MINNEAPOLIS (AP) — The trial of a former Minneapolis police officer charged in George Floyd’s death enters its third week Monday, with the state nearing the end of a case built on searing witness accounts, official rejections of the neck restraint, and expert testimony attributing Floyd’s death to a lack of oxygen.
Derek Chauvin, 45, who is white, is charged with murder and manslaughter in Floyd’s May 25 death. Police were called to a neighborhood market where Floyd, who was Black, was accused of trying to pass a counterfeit bill. Bystander video of Floyd, pinned by Chauvin and two other officers as he cried “I can’t breathe” and eventually grew still, sparked protests, and scattered violence around the U.S.
Chauvin attorney Eric Nelson argues that Floyd’s death was caused by drug use and underlying health conditions including a bad heart. Like any defense attorney, he has a broader strategy as he questions witnesses at Derek Chauvin’s trial in George Floyd’s death.
Nelson’s expected to call his own medical experts after the prosecution wraps its case, expected early this week. He hasn’t said whether Chauvin will testify.
The second week of the trial was dominated by technical testimony, beginning with senior Minneapolis Police Department officials, including Chief Medaria Arradondo, testifying that Chauvin’s restraint of Floyd violated department policy.

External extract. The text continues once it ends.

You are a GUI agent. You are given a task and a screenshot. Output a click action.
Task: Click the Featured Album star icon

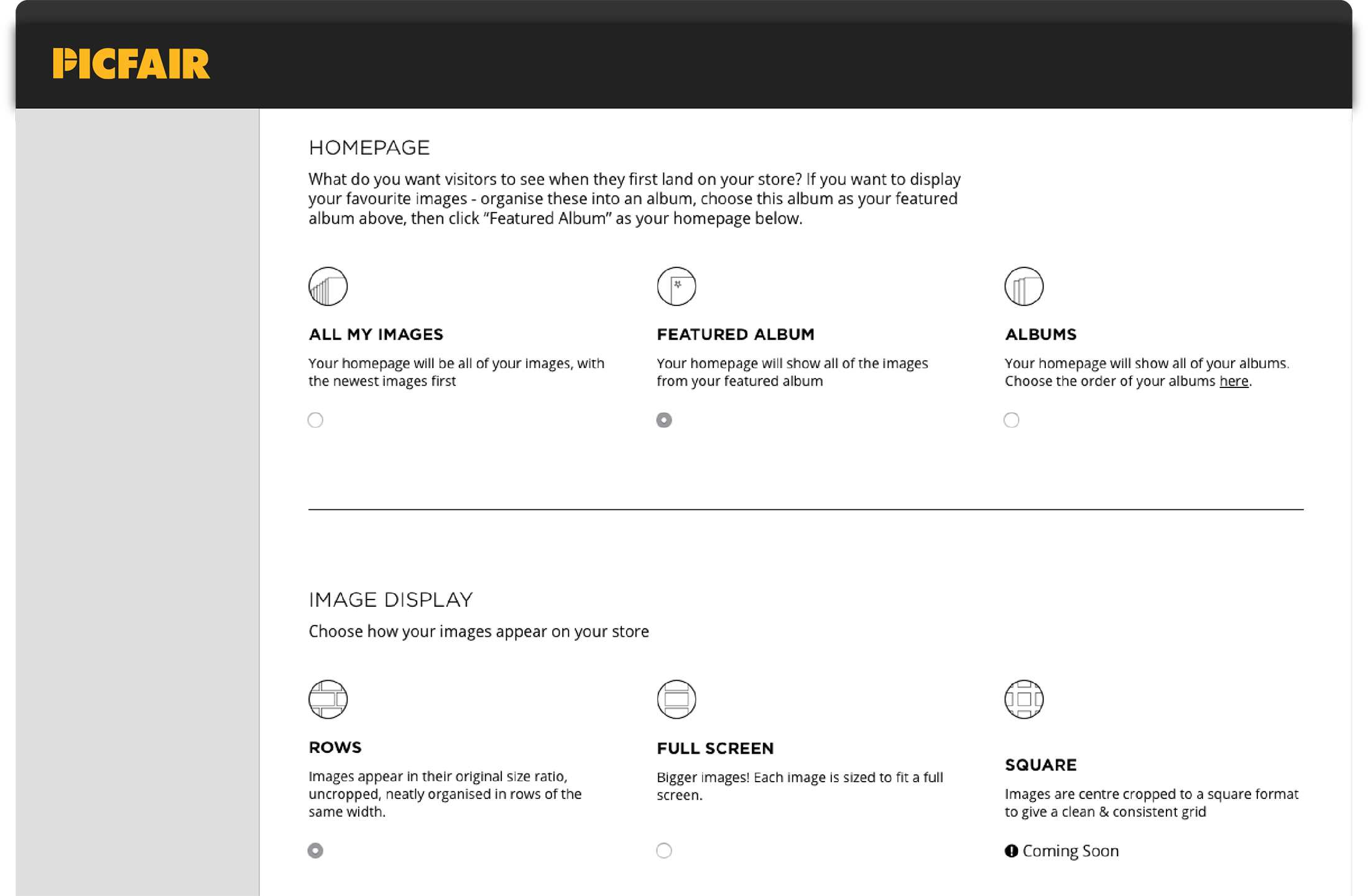tap(676, 287)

Prosecutors called a string of medical experts to testify that Floyd died due to a lack of oxygen, led by Dr. Martin Tobin, a lung and critical care specialist who walked jurors through graphics and charts and had them feel their own necks as he analyzed evidence from videos.

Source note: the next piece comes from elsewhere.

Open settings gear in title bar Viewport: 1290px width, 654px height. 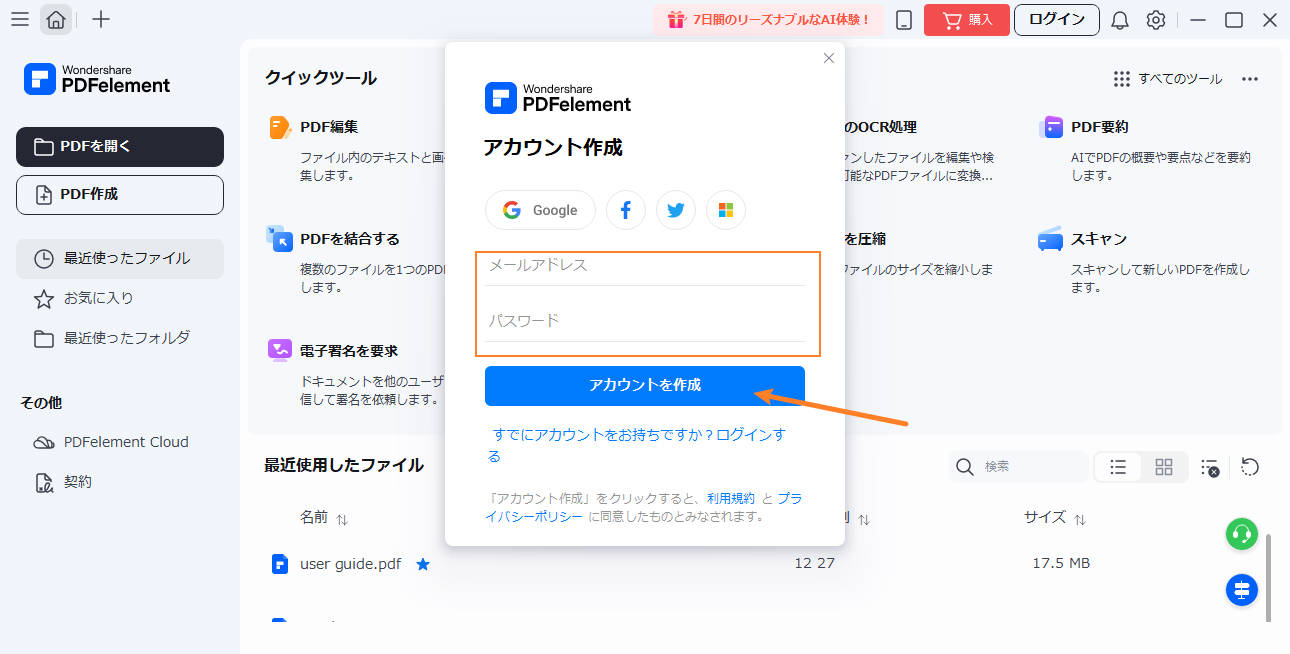[1156, 20]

Tobin testified that other factors, not just Chauvin’s knee, made it hard for Floyd to breathe: officers lifting up his handcuffs, the hard pavement, his turned head, and a knee on his back. He pinpointed the moment when he said he could see Floyd take his last breath—and said Chauvin’s knee remained on Floyd’s neck for another 3 minutes and 2 seconds.

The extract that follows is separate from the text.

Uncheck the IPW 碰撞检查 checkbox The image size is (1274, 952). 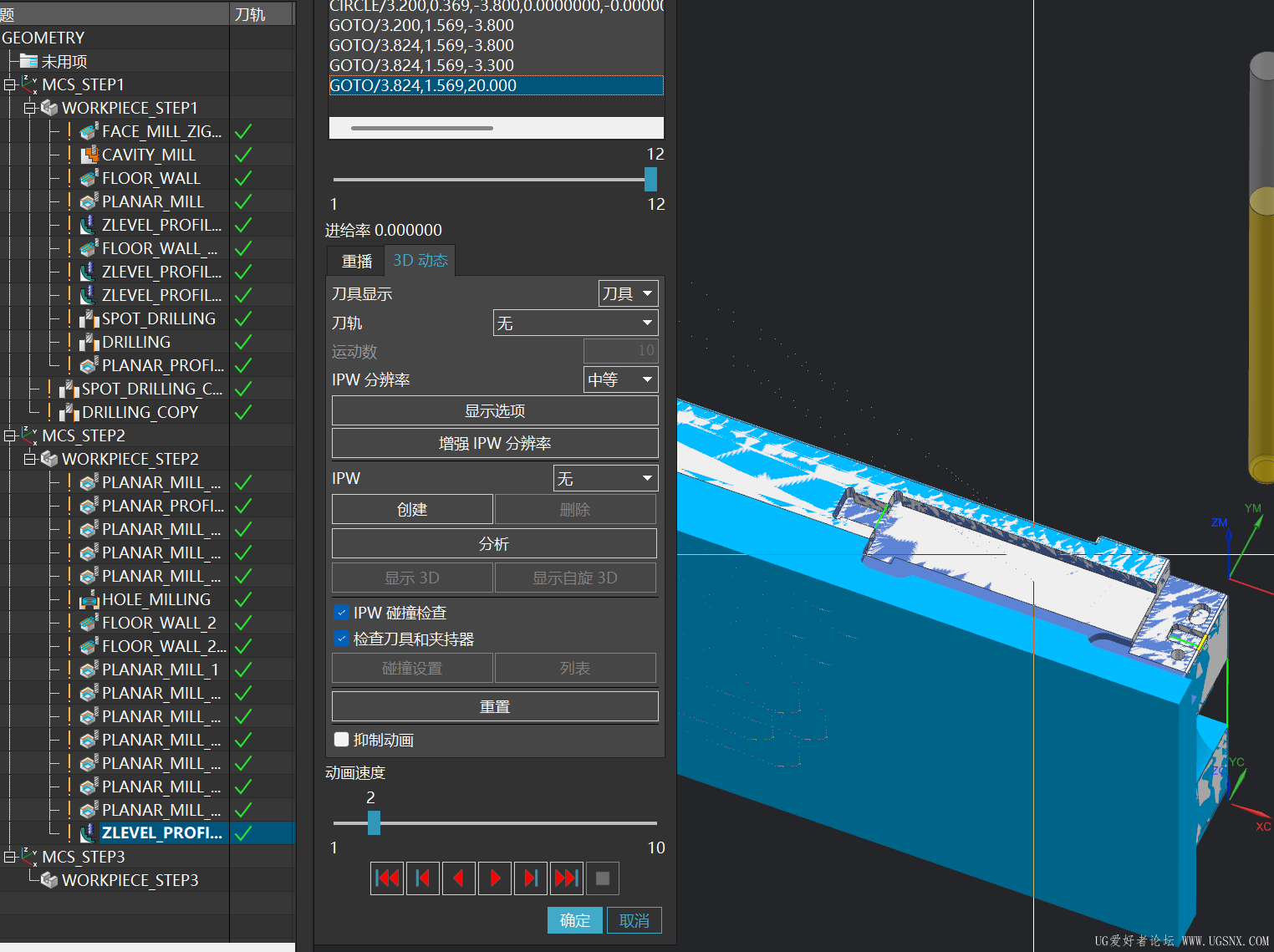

“At the beginning, you can see he’s conscious, you can see slight flickering, and then it disappears,” Tobin said as he highlighted a still image from police body-camera video. “That’s the moment the life goes out of his body.”
Nelson sought to raise doubt about the prosecution’s case. During testimony about Chauvin’s use of the neck restraint, he sought to point out moments in video footage when he said Chauvin’s knee didn’t appear to be on Floyd’s neck. And he again questioned officers about how a gathering crowd might affect officers’ use of force.
A potential gap in prosecutors’ case appeared Friday when Hennepin County’s chief medical examiner, Dr. Andrew Baker, testified that the way police held Floyd down and compressed his neck “was just more than Mr. Floyd could take” given his heart issues.
Baker didn’t attribute Floyd’s death to asphyxia, as several prosecution medical experts did. And while he said that neither Floyd’s heart problems nor drugs caused his death, he agreed with Nelson that those factors “played a role” in the death.
Ted Sampsell-Jones, a law professor at Mitchell Hamline School of Law in St. Paul, Minnesota, said Baker’s testimony might raise a reasonable doubt about the cause of death, but that the legal standard for establishing causation is quite low. The state has to show only that Chauvin’s conduct was a substantial contributing cause.
“If the state had to show that Chauvin’s conduct was the sole or even primary cause of death, the case would be in real trouble,” Sampsell-Jones said.